職人的生き方の時代

自分だけの生態学的ニッチで生きる

女性は無理せず自然の流れに乗る

先日、2日連続でセミナーに参加しました。1日目は、女性活躍推進について。2日目は、妊活についてでした。両方を受講して身につまされる思いがしました。女性への負荷があまりにも大きいということです。

わたしの中の結論は、あまり無理をせずに自然にまかせるほうがよいというものです。そして、政府や経済界がスローガンを掲げて、何か推進しようとするときは、それに乗らないというのも選択肢の一つです。

女性にとっては、「あれか、これか」ではなく、「あれも、これも」になり、クリアできない無理なゲームをさせられているようなものです。そこまでプレッシャーをかけられても、幸せになれるという保証もありません。また、このような「お題目」が掲げられると、それを否定する発言がしにくくなります。

少し古いデータですが、ジェンダー意識に関する調査でもその傾向がみられます。近代産業社会になって成立したとされる、「男は外で働き、女は家庭を守るべきだ」という性別役割分業観も、1977年で50.4%の人が肯定していたものの、25年後の2002年には16.1%に激減しているそうです。そして、重要な点は、日本における「わからない」という割合が15.4%おり、他国に比べて2倍以上多いそうです。

内閣府『世界の青年との比較からみた日本の青年 第7回-世界青年意識調査報告書』(国立印刷局、2004年)によると、世の中の動きを踏まえて本音を表明しにくい現状があるのではないかとのことです。

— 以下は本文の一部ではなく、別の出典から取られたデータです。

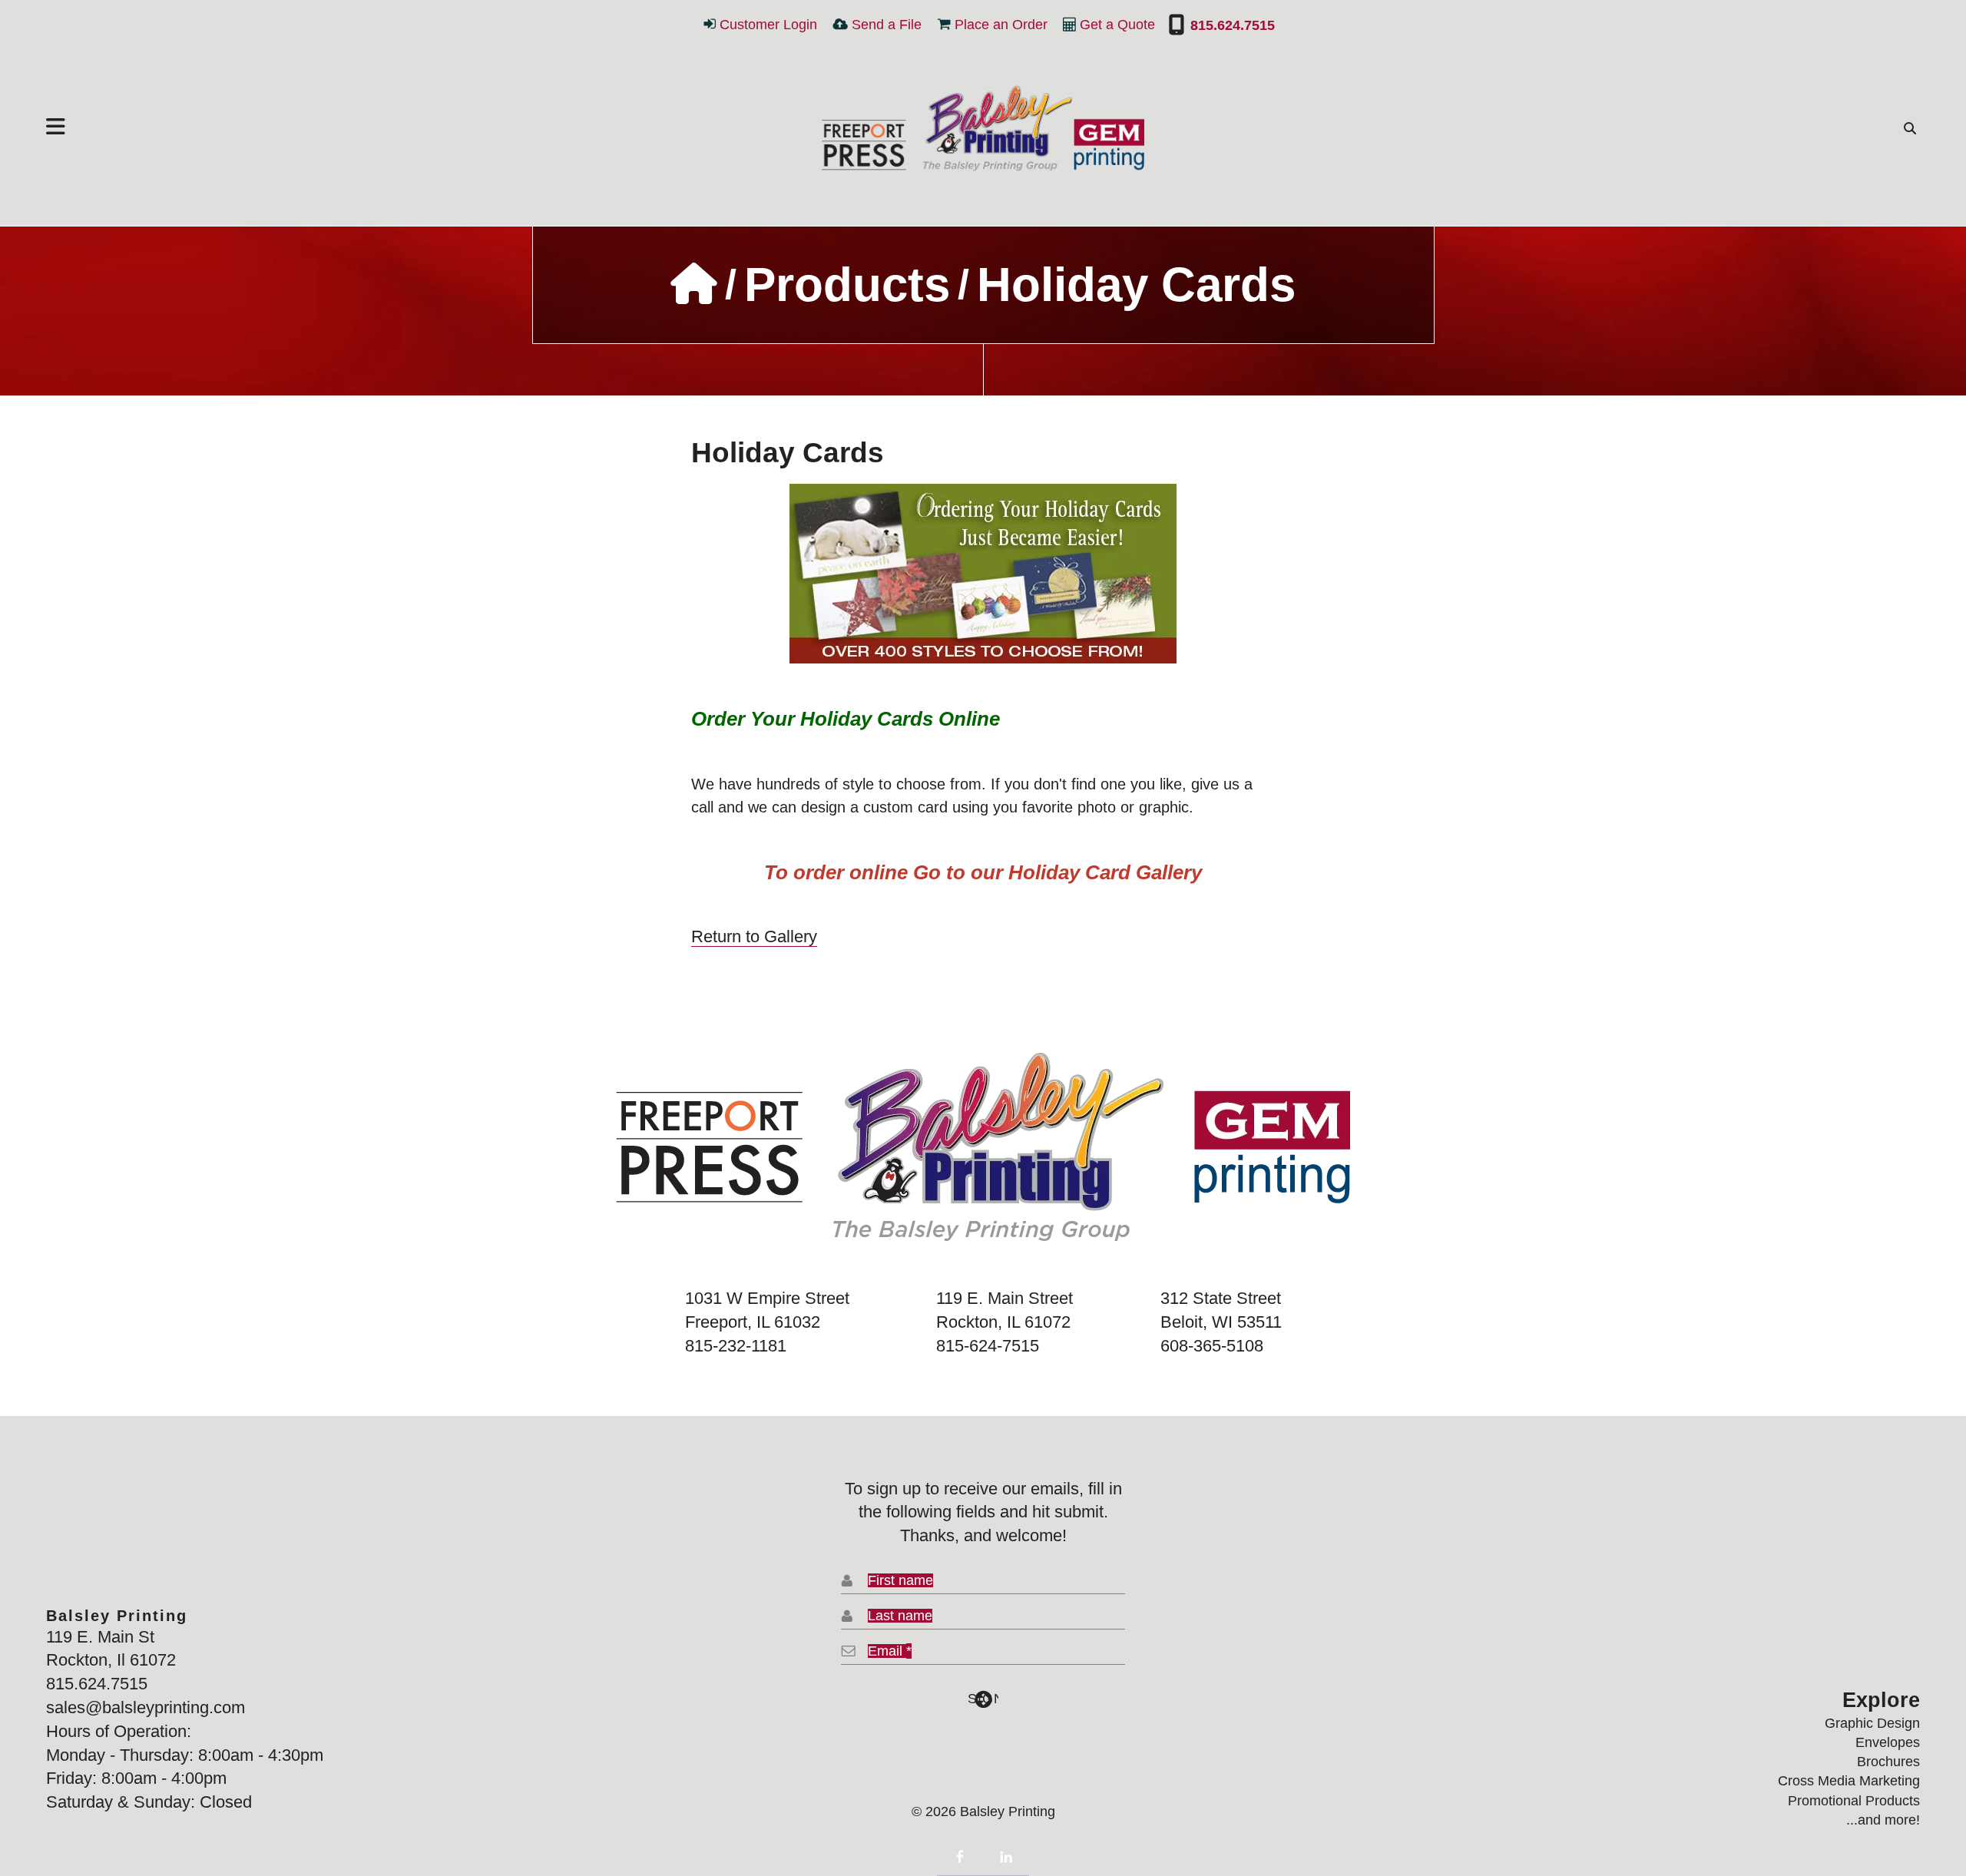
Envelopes (1887, 1742)
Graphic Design (1872, 1723)
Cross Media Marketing (1849, 1780)
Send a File (887, 24)
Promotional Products (1854, 1800)
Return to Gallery (754, 936)
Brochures (1888, 1761)
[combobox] (1906, 128)
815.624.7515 (1230, 25)
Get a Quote (1117, 24)
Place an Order (1001, 24)
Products (847, 284)
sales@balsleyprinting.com (145, 1707)
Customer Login (768, 24)
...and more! (1883, 1820)
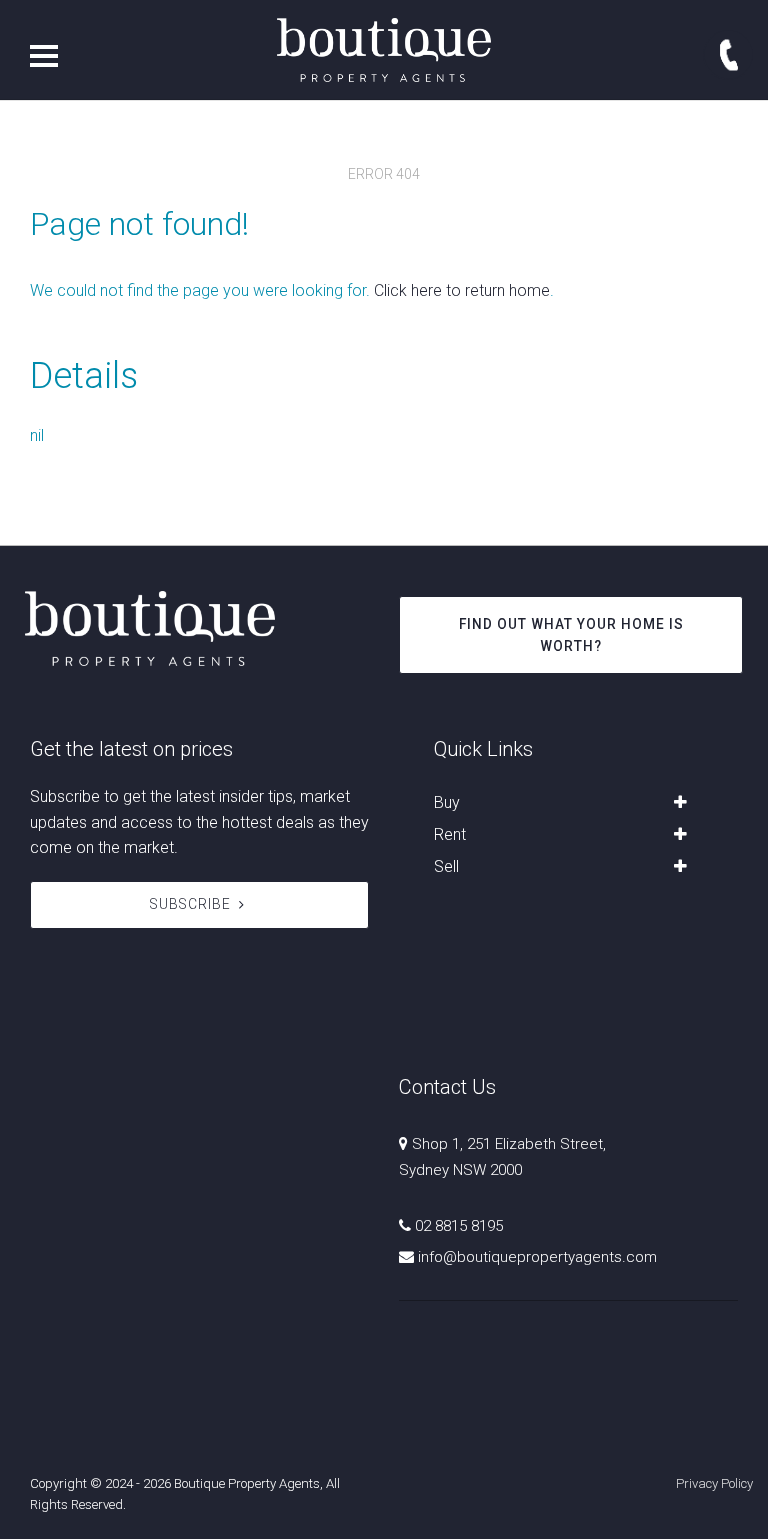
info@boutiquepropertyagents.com (537, 1257)
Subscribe (190, 904)
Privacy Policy (714, 1483)
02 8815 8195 (459, 1226)
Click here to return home (462, 290)
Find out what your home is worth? (571, 635)
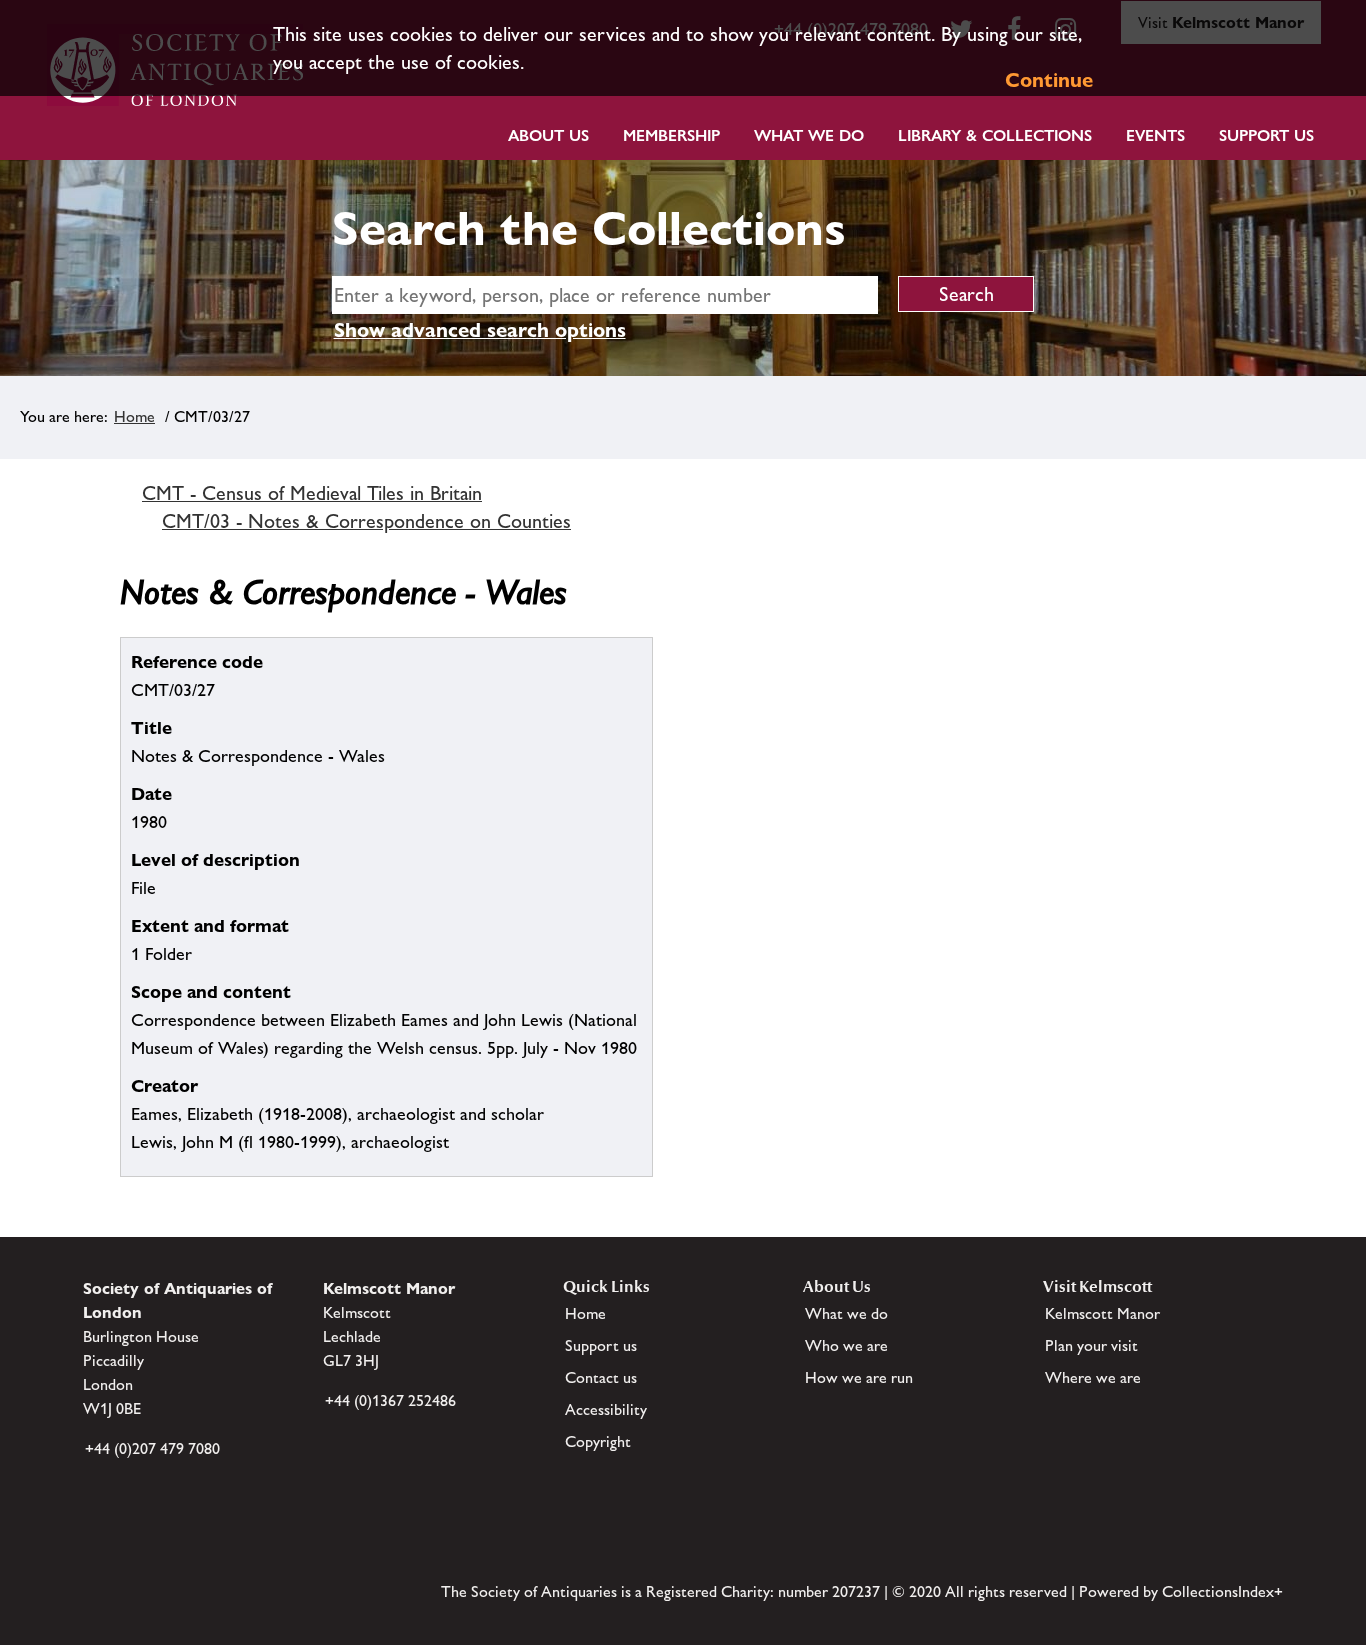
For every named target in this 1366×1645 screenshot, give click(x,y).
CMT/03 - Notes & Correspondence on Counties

2000年代前半の状況でそうであるなら、女性活躍推進法のような基本法まで制定されている昨今であれば、ますます否定的な発言はしにくいことでしょう。社会に多様性をと言いながら、国の政策が流れを一つの方向に決めてしまっているかもしれない点は、留意する必要があると思います。

ただし、わたし自身は、「男は外で働き、女は家庭を守るべきだ」という保守的な考えに固執しているわけではありません。母親が愛情を持って子どもと接する時間を増やすと、子どもは感性豊かで、自信を持った堂々とした人間に育つだろうとは思っています。しかし、だからといって女性は家庭を守るべきということにはなりません。

自分には娘がおりますが、彼女に伝えていることは、若いうちに専門性や技術を身につけておくようにということです。出産・子育てで職場を離れても、この仕事にあなたが必要だから戻ってきて欲しいといわれるようにです。世の中がジョブ型雇用に転換すれば、そのような選択に合理性が見出せるでしょう。

よって、管理職に女性が何パーセント以上とか、役員の女性割合を増やしましょうなどというのはどうでもいいわけです。数値目標を設定して、無理をすると不幸な女性を増やすだけではないかと思うわけです。

そして、自然にまかせることが大切な点は、時代が変わった、あるいは変わっているということが一番です。もう従来型の組織は機能しなくなってきています。ピラミッド型組織で、役員がいて、管理職がいて、という時代ではないのに、役員と管理職に数値目標を持って女性を就けるということは、女性を墓場に送り込むようなものです。

それから、もっとも重要な点は、「女性性(femininity)」の時代だということです。女性が活躍する時代ということではなく、男性も女性も持っているであろう「女性性」を活かしていく時代です。そうすると、自然に女性が活躍する時代が来るでしょう。だから無理をしなくてもいいということです。

理論より感性、左脳より右脳、管理より自由、厳しさより優しさ、報酬より楽しさ、このようなことに世の中が転換していきます。とにかく軽くて楽しい時代なわけです。

別の機会にこの点は記述してみたいですが、文明史観によれば、今は西洋的な世界観から東洋的な世界観への転換点です。また、地球の歳差運動の周期説からいっても、分離ではなく、統合性優位の母なる時代だといいます。よって、女性の方は無理せずに時代の流れにまかせてください、ということになります。もちろん、政府の施策に乗るのも人生ですが。